# WHAT TO WORK ON
The entries that follow must be given again exactly, with no pictures kept.

# SUPPLIED INFORMATION
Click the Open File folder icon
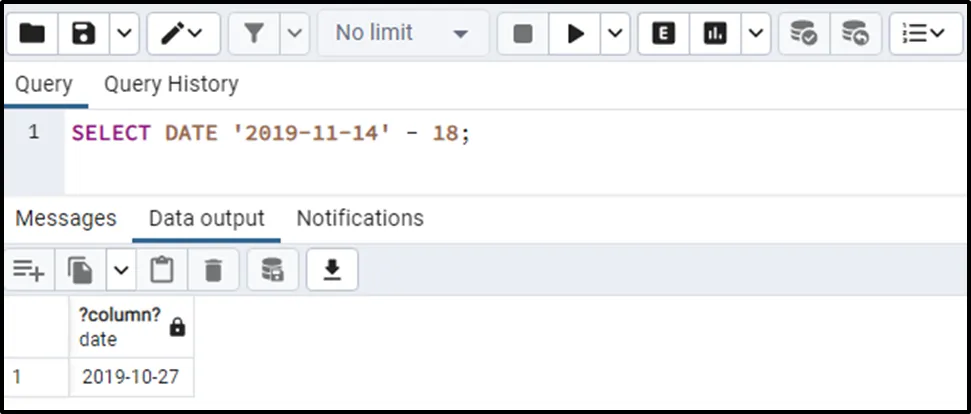971x414 pixels. tap(33, 34)
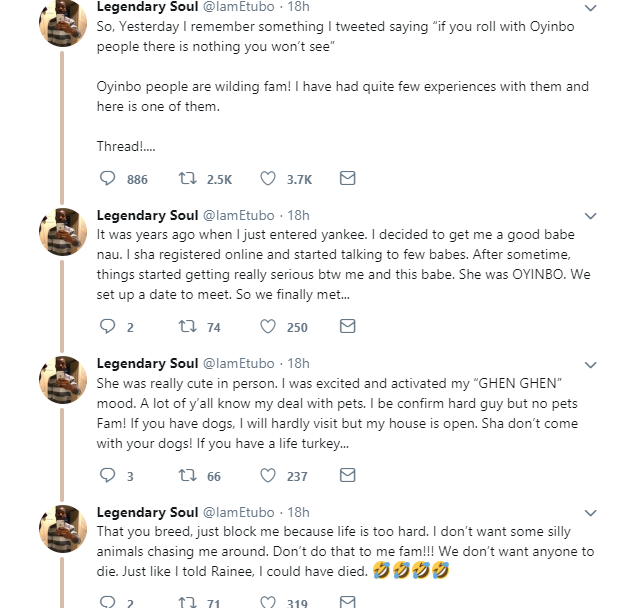
Task: Click message icon under the GHEN GHEN tweet
Action: (347, 476)
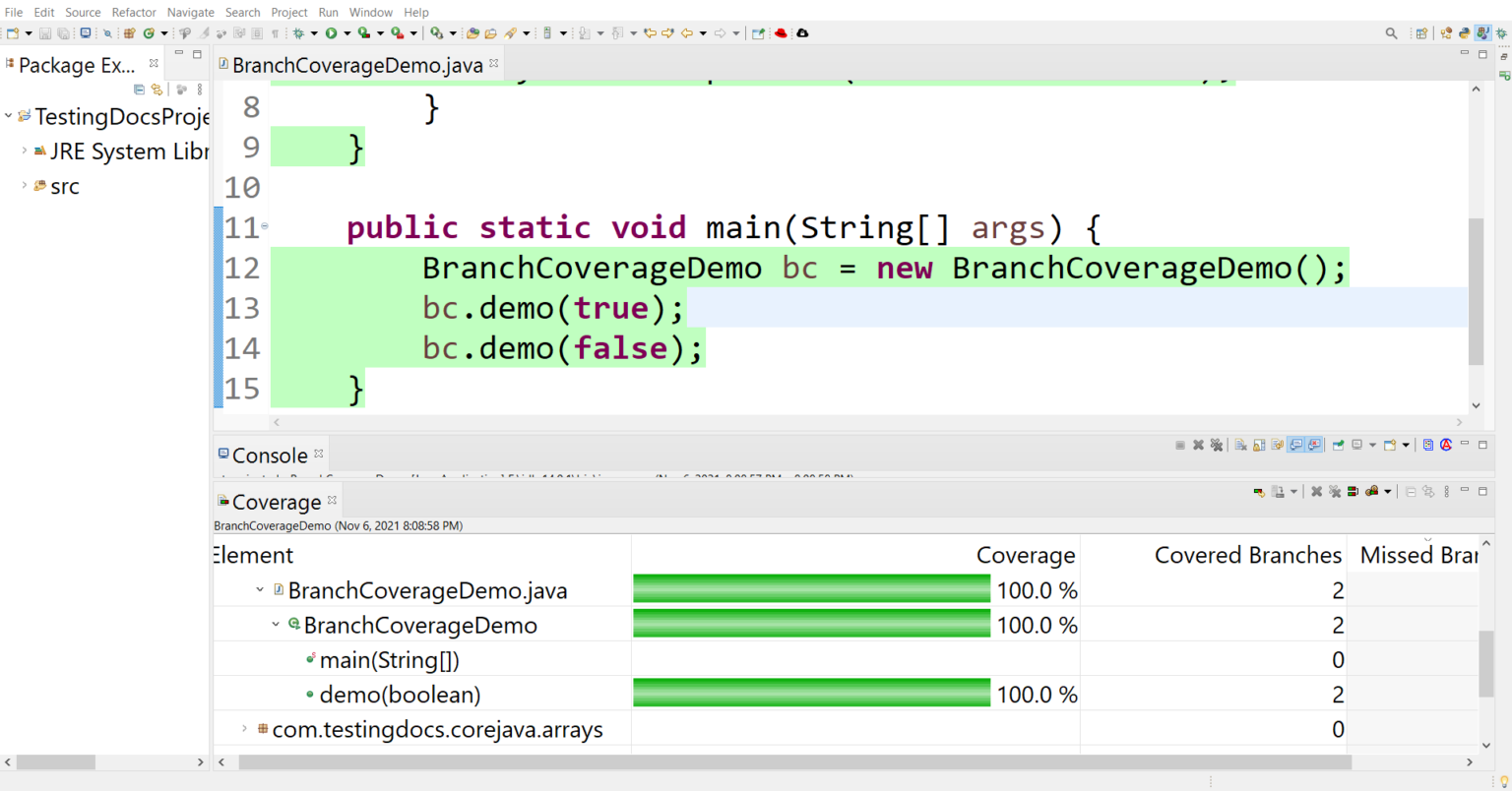Select demo(boolean) method in Coverage table

click(x=400, y=695)
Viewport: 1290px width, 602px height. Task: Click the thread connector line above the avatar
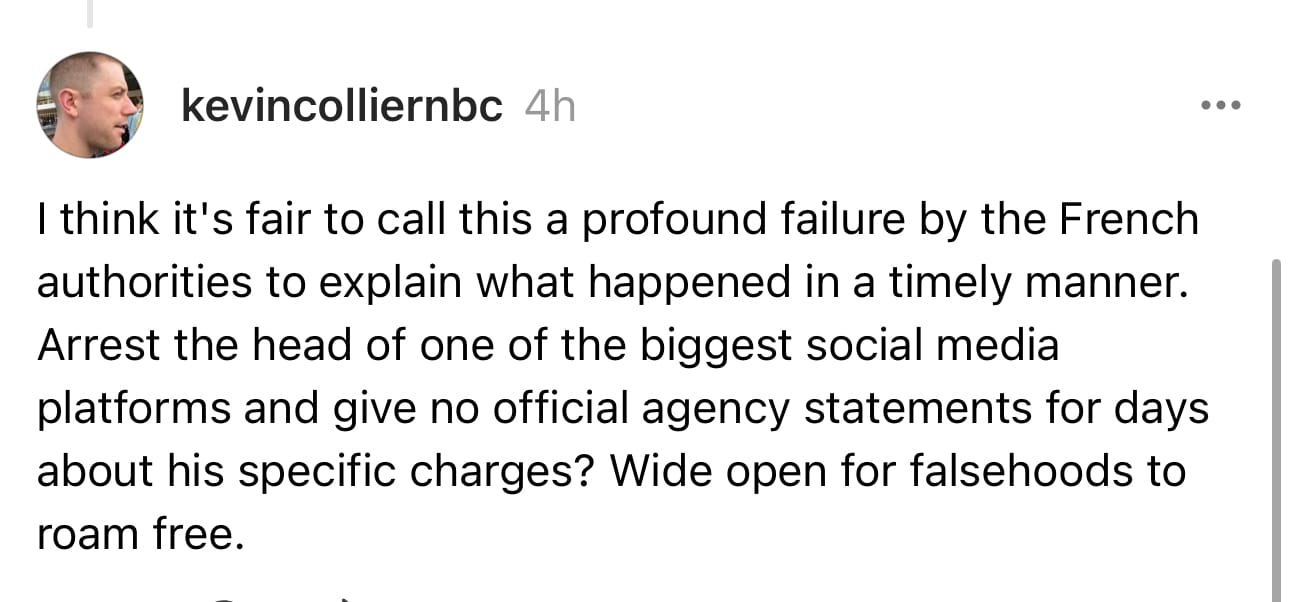(90, 14)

# PROBLEM SOLUTION
Click the Open File folder icon
971x414 pixels. tap(33, 34)
Task: Click message icon under the GHEN GHEN tweet
Action: (347, 476)
Select demo(boolean) method in Coverage table

click(x=400, y=695)
Viewport: 1290px width, 602px height. Task: Click the thread connector line above the avatar
(90, 14)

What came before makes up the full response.